Action item
Nothing but a number is wanted: the count of lines in the records below that include "computer".

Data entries
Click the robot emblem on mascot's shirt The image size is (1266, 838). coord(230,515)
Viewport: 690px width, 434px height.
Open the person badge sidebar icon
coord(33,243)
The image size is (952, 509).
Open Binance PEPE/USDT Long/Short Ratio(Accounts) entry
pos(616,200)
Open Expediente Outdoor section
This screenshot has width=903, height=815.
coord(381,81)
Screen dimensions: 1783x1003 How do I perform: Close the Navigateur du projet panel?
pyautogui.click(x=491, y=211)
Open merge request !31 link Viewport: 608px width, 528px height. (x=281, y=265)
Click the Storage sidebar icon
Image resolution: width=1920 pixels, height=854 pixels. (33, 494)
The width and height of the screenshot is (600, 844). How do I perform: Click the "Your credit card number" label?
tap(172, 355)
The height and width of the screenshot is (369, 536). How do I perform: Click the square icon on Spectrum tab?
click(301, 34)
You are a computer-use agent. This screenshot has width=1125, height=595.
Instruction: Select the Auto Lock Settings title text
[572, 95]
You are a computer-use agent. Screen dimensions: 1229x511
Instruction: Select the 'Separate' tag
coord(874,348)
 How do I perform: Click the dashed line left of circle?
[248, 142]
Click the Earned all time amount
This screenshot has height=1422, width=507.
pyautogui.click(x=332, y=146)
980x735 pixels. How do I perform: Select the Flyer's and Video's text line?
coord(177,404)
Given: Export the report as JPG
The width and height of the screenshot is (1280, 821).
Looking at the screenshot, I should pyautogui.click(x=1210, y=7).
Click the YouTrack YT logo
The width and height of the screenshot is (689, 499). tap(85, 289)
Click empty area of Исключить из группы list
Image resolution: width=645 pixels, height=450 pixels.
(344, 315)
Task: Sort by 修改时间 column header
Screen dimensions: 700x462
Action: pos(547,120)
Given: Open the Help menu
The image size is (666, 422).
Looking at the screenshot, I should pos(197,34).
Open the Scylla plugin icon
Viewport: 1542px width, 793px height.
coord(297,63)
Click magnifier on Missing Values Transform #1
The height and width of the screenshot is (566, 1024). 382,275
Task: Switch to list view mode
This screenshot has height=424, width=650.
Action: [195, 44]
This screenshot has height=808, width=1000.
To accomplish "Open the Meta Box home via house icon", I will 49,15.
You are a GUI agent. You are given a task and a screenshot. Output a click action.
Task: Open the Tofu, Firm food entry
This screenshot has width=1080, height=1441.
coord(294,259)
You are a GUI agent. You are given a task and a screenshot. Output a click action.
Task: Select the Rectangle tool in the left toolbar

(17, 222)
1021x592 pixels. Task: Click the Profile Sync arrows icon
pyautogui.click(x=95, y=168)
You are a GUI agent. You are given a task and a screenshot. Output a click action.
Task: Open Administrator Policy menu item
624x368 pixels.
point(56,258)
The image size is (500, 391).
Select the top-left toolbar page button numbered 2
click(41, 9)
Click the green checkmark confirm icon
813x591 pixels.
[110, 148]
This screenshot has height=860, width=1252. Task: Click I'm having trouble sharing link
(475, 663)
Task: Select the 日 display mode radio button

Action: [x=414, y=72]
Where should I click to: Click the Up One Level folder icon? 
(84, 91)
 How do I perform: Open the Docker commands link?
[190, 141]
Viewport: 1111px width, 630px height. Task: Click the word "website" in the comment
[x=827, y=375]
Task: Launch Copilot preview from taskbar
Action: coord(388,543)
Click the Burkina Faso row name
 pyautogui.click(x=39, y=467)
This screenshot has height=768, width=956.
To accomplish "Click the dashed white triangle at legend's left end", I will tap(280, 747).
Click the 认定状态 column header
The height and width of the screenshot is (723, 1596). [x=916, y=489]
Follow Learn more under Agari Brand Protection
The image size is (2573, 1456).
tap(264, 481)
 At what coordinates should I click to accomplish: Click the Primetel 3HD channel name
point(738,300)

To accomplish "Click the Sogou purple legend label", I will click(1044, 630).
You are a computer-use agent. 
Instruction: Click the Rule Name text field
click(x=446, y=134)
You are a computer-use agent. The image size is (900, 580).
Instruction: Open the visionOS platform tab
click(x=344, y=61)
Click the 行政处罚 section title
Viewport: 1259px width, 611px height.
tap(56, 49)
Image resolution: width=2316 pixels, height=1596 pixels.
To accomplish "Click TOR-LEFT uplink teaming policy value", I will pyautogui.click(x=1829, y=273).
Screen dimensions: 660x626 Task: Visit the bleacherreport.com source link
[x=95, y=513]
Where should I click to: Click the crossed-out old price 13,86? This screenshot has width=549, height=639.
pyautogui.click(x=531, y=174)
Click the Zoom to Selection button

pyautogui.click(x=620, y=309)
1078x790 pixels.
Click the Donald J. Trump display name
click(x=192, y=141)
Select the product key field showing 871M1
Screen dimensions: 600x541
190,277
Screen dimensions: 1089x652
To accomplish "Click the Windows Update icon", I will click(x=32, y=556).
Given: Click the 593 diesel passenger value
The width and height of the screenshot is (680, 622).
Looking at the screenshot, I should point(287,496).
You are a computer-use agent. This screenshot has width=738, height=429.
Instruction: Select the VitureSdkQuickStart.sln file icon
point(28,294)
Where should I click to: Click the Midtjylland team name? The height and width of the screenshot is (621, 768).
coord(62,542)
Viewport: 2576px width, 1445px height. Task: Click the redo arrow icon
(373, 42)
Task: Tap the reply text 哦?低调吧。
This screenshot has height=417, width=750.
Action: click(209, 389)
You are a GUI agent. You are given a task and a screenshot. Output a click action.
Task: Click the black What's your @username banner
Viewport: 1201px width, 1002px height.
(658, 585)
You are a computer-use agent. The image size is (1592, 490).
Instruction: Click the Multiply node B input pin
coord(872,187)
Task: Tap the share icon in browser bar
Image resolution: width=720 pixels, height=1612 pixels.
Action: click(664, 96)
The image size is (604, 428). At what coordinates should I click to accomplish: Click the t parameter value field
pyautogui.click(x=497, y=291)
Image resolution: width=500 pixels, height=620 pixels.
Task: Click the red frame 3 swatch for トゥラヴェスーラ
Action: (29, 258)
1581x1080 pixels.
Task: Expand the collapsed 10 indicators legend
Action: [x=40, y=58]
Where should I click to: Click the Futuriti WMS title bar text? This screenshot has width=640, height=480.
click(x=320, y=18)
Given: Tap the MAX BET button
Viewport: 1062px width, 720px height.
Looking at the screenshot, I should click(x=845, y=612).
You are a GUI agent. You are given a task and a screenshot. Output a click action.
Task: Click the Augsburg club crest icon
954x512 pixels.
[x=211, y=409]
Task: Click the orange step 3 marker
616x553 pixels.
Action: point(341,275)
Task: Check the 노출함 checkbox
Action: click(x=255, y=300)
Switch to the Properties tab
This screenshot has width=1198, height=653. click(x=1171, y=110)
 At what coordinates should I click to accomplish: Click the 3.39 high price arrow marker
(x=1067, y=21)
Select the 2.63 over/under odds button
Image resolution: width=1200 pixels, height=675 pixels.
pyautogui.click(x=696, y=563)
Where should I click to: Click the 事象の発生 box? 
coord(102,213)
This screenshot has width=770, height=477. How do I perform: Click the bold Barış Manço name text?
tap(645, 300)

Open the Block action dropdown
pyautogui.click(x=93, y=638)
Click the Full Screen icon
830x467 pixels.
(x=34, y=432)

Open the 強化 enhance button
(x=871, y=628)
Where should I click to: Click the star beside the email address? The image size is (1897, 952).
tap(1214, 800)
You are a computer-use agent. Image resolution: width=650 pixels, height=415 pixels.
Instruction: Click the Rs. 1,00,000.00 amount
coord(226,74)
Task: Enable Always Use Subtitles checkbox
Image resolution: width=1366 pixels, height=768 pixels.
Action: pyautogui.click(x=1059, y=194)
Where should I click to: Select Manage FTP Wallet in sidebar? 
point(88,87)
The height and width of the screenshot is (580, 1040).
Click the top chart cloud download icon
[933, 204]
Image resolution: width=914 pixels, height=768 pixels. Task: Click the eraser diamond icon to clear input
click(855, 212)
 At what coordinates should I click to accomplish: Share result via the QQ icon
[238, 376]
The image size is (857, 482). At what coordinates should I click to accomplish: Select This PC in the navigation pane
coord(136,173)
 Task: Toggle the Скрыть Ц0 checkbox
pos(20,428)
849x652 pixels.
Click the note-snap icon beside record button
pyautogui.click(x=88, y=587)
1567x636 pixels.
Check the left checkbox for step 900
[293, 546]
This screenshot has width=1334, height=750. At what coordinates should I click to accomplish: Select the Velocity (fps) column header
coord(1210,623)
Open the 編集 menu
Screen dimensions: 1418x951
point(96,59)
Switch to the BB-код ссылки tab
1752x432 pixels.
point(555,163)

Response box
7